** start **

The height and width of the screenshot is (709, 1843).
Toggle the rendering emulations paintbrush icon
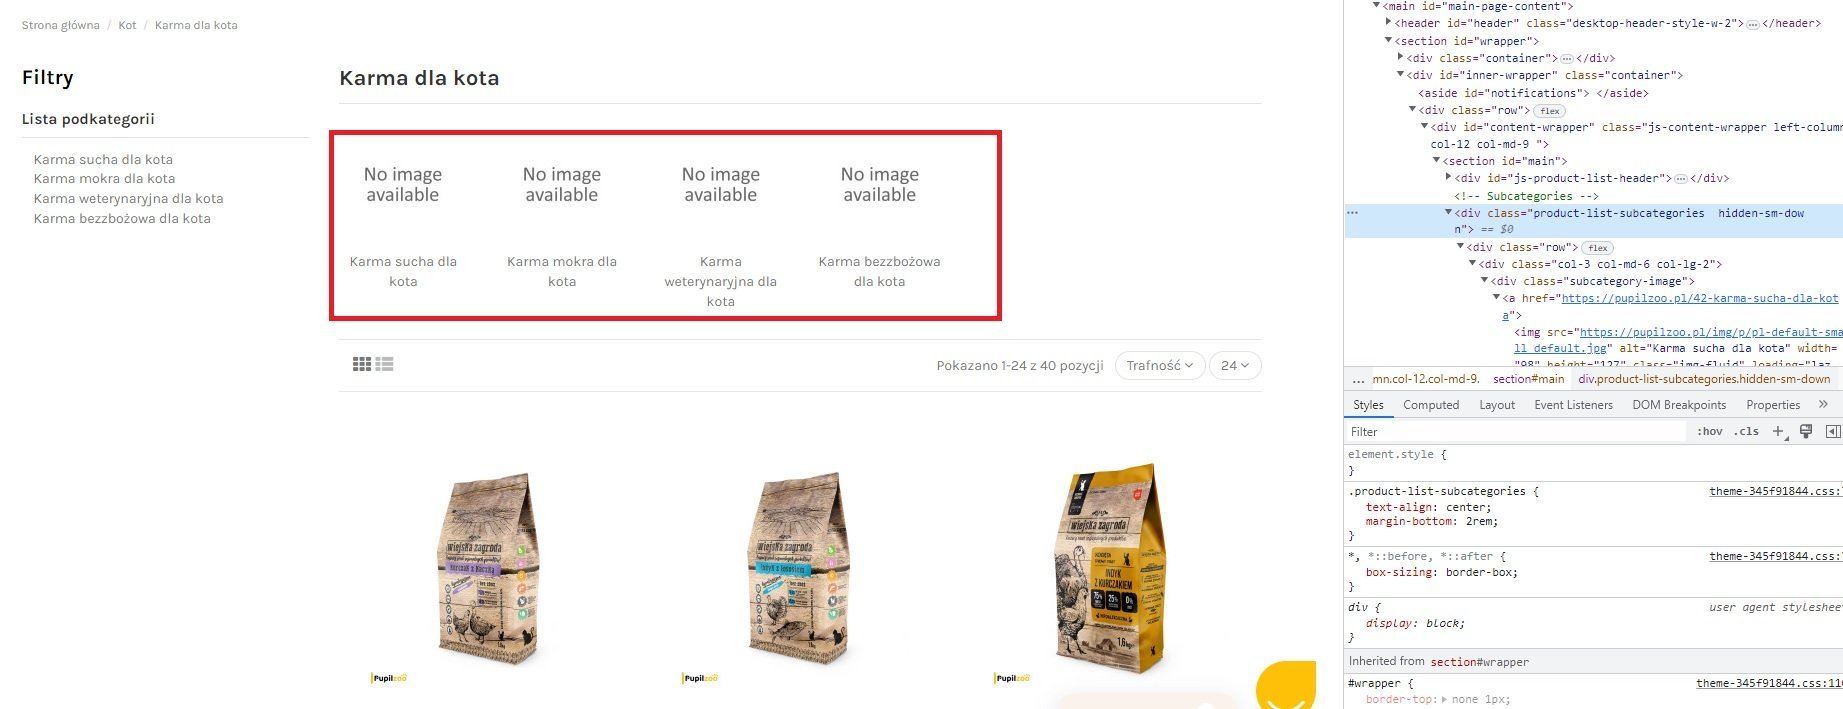(1806, 431)
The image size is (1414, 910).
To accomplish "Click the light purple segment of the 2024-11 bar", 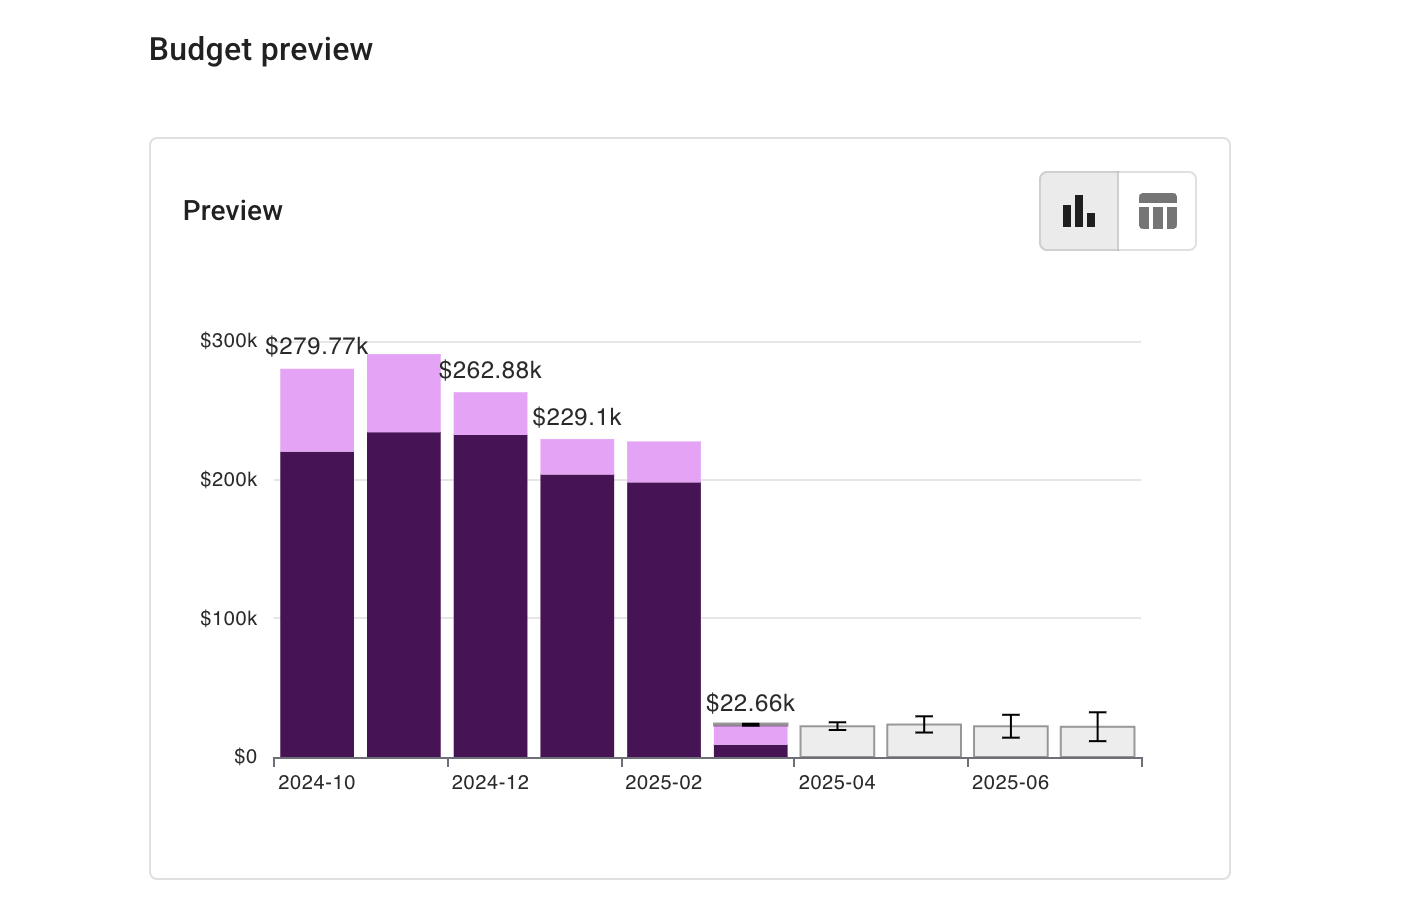I will coord(404,395).
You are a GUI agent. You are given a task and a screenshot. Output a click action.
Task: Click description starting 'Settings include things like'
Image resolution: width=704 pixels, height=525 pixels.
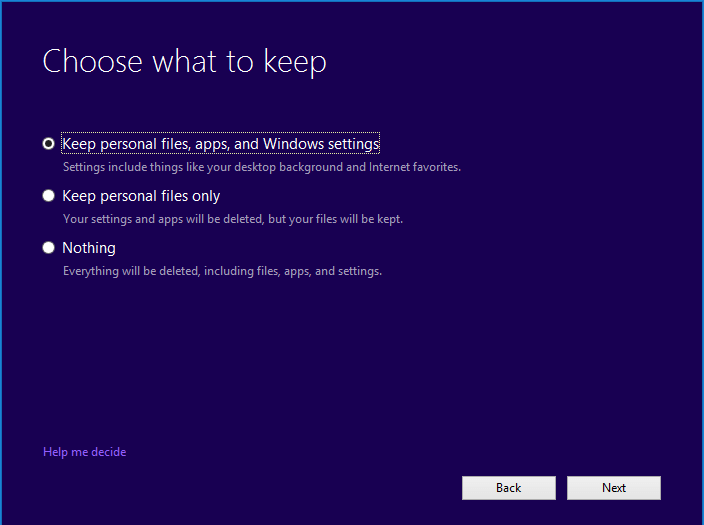(x=261, y=167)
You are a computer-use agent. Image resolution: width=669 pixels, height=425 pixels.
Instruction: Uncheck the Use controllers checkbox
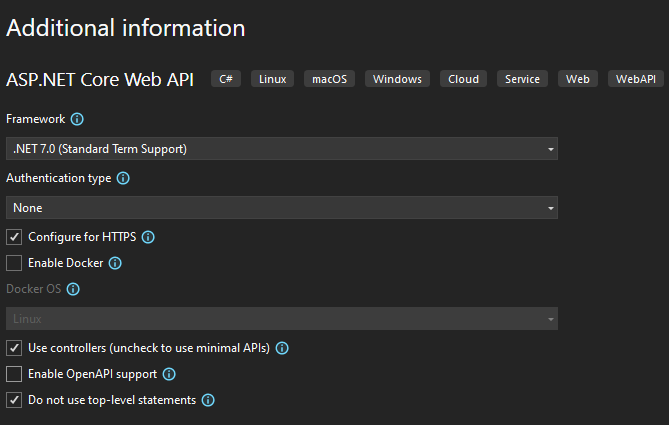pos(14,348)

** end **

_Written problem_:
Which lines in the material above contain the word "height"? Pull out each of those lines and copy it in full.

_Solution to the exercise_:
The height and width of the screenshot is (709, 1843).
Image resolution: width=704 pixels, height=525 pixels.
You are a computer-use agent. Image resolution: width=669 pixels, height=425 pixels.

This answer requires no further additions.